**Consigne:** Poursuivez le texte sur Coumba, Nathalie et Cheickna en reprenant juste après sa dernière phrase.

**Texte fourni:**

▬▬▬▬▬▬

Le réquisitoire de Coumba contre la décision de son beau-père de donner une nouvelle épouse à Cheickna montre que, contrairement à son mari, elle n'est pas prête à se soumettre à la volonté des anciens sans réagir : « Pardonne-moi de te parler ainsi, dit-elle à son mari, mais toutes les femmes rêvent d'avoir leur mari à elles toutes seules. Même nos mères ont nourri ce rêve impossible dans leur cœur... Seulement, toutes les règles qui régissent nos vies sont faites par les hommes et pour les hommes. Nous n'avons jamais le droit de décider de notre vie ... Elle parlait à voix basse, avec plus de douleur que de rage dans le cœur. C'est une lâcheté de céder ainsi à la pression de ta famille. Je sais bien que cela t'est égal d'avoir une ou deux femmes puisque tu ne donneras ton cœur à aucune d'entre elles. Mais alors pourquoi accepter cette mascarade ? ... Ce que je vois, c'est que des intellectuels comme toi sont avant tout des hommes et que malgré vos grands discours contre la polygamie, le mariage forcé, l'excision et autres injustices, vous n'en demeurez pas moins les maîtres du compromis » (p.87). La décision de Coumba de demander le divorce quelques années plus tard dresse la jeune femme contre sa famille et les vieux qui refusent catégoriquement l'idée qu'une femme puisse demander le divorce de sa propre initiative et quitter son mari pour vivre sa vie. Ce n'est donc que lorsque Cheickna accepte de la répudier que le village consent à entériner la séparation des époux.
A première vue, tout sépare Nathalie et Coumba: leur origine, leur éducation, leur mode de vie et leur relation avec leur famille. Mais à y regarder de plus près, les deux femmes sont animées de la même énergie, de la même détermination, de la même force de caractère. Toutes deux doivent se battre pour réaliser leurs projets en dépit de la passivité d'un Cheickna qui donne libre cours à sa déprime. Contrairement aux deux femmes, il ne trouve jamais le courage de prendre l'initiative, de dire « non » à son père, à son chef de bureau, ou à qui que ce soit. Nathalie sait que Cheickna l'aime passionnément mais elle a aussi appris à ses dépens que son amant n'a pas le courage de s'opposer à sa famille, qu'il est incapable de faire changer le cours des choses. Il préfère se recroqueviller dans la passivité d'un attentisme stérile. Il respecte le statu quo, certes, mais il ne participe en rien à l'épanouissement de ceux et celles qui lui sont chers, de sa famille et de son village. Comme le relève Nathalie lorsque Cheickna lui annonce que son père lui a trouvé une épouse et qu'il ne peut faire autrement que de l'épouser: « Ce n'est pas possible d'être à ce point docile ! Tu te dis engagé et désireux d'aider ton pays à sortir du sous-développement et te voilà prêt à te laisser infantiliser ... pour éviter de subir les représailles du groupe. Mais je rêve ! ... tous vos discours à toi et à tes camarades militants ne sont que des foutaises ! Une fois rentrés dans vos brousses, vous aurez tout oublié de vos grands discours. » (p.61)

▬▬▬▬▬▬

**Lignes extraites:**

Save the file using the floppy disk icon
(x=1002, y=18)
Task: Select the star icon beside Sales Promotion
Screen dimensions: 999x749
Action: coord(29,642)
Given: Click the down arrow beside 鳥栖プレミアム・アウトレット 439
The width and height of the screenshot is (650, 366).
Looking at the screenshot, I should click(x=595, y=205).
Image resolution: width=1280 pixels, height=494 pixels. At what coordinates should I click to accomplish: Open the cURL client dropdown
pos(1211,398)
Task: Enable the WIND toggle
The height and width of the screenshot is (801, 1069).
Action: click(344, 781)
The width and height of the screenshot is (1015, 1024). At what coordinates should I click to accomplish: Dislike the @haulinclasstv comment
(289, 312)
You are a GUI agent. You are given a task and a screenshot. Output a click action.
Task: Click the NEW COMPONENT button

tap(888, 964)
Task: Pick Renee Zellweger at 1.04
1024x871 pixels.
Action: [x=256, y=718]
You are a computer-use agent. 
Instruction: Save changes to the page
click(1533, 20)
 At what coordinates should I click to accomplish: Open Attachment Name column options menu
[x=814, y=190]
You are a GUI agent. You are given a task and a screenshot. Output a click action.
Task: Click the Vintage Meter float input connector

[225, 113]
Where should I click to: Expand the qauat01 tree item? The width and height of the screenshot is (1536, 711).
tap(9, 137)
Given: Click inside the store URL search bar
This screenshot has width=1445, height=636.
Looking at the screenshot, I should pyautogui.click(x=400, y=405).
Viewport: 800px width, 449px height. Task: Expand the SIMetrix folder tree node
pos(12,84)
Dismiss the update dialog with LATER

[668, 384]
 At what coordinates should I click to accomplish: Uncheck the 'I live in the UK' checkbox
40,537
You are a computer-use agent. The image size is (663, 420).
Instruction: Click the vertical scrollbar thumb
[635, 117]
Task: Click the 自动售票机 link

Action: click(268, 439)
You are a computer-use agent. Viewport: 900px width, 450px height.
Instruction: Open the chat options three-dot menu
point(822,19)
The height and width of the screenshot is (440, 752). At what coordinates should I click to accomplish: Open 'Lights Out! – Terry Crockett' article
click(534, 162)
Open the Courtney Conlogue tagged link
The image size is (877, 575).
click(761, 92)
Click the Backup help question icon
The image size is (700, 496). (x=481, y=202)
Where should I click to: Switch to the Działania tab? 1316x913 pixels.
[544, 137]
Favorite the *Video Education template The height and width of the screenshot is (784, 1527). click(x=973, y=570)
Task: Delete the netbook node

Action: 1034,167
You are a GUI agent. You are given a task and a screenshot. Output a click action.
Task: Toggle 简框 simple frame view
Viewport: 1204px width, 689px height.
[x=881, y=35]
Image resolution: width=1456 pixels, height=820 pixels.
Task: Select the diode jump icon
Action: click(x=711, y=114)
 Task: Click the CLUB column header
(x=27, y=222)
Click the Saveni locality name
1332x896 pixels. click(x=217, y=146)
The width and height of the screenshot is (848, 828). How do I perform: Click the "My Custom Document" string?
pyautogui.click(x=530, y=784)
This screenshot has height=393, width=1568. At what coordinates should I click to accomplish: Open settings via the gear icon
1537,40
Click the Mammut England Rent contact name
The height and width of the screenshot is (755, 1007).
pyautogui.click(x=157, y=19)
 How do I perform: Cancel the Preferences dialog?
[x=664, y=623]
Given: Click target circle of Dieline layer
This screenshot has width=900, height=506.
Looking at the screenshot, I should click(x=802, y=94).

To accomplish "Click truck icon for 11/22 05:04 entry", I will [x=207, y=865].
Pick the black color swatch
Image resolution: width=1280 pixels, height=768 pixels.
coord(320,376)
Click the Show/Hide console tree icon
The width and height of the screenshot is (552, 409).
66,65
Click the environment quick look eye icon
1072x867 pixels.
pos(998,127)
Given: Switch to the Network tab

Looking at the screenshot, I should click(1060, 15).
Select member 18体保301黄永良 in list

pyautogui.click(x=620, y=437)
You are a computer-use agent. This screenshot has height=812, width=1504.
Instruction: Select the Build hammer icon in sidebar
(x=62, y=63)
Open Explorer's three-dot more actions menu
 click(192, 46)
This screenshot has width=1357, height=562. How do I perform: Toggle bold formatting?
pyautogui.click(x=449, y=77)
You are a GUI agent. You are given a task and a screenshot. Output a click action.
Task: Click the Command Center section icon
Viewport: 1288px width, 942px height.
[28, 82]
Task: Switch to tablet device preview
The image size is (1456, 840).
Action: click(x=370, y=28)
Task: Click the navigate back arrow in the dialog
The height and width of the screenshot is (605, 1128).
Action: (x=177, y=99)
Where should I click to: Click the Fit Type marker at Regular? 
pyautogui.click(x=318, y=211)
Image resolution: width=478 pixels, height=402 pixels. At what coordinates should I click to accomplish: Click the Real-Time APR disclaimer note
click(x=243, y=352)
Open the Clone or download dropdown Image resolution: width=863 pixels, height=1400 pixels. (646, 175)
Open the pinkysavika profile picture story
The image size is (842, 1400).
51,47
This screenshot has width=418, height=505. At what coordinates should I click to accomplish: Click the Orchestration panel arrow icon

▬▬▬▬▬▬

**Résultat attendu:**
Les propos de Nathalie sont sévères et sa séparation de Cheickna inévitable. Mais la jeune femme, comme Coumba, ne s'avoue pas facilement vaincue et ce que le jeune homme ne peut pas lui offrir en France lorsqu'il « sacrifie leur amour sur l'autel de la tradition » (p.62), elle essaie de l'obtenir en Afrique, bien que sachant que Cheickna est désormais marié et que « dans son village, les hommes n'épousent pas des Blanches » (p.63). Comme elle s'y attendait, lorsqu'elle retrouve son amant après une longue séparation, le jeune homme s'est résigné à tout et « son existence tangue comme un bateau à la dérive » (p.101). « Tu te fais beaucoup d'idées sur moi, dit-il à son amie. Regarde ce que je suis devenu : un petit fonctionnaire de pacotille » (p.102). Il en faut cependant plus pour décourager Nathalie. Elle réussit finalement à entraîner son ami dans des projets de réformes agraires et de mobilisation paysanne, et elle finit par l'épouser, au grand dam de sa co-épouse et des parents du jeune homme, bien sûr, qui finissent pourtant par accepter cette union car, comme le dit Fasiki, « ce qui est écrit est écrit » (p.132). Toutefois, cela ne signifie pas que les difficultés de Nathalie et de Coumba sont résolues. Toutes deux souffrent des états d'âme de leur mari et d'un système polygamique qui ne satisfait ni l'une ni l'autre. Elles doivent pourtant s'y résigner toutes les deux, jusqu'au jour où Coumba, devenue une femme d'affaires avisée, obtient le divorce. De plus, la vie n'est pas toujours facile pour Nathalie qui se trouve aussi en butte aux a priori et aux images stéréotypées des « toubabs » qui ont cours dans la société qui l'entoure. Mais son enfance atypique et son séjour à Paris avec Cheickna lui ont appris à faire face à un monde où « l'homme était un "iste » par nature : raciste, sexiste, animiste, fétichiste, capitaliste, fasciste... Ce « iste » du rejet, on le rencontrait entre gens du Nord et gens du Sud, entre un Breton et un Italien, entre musulmans et chrétiens, entre Marseillais et Algériens, entre capitalistes et communistes. Non ce n'était pas une question de couleur. Elle le savait. » (p.43)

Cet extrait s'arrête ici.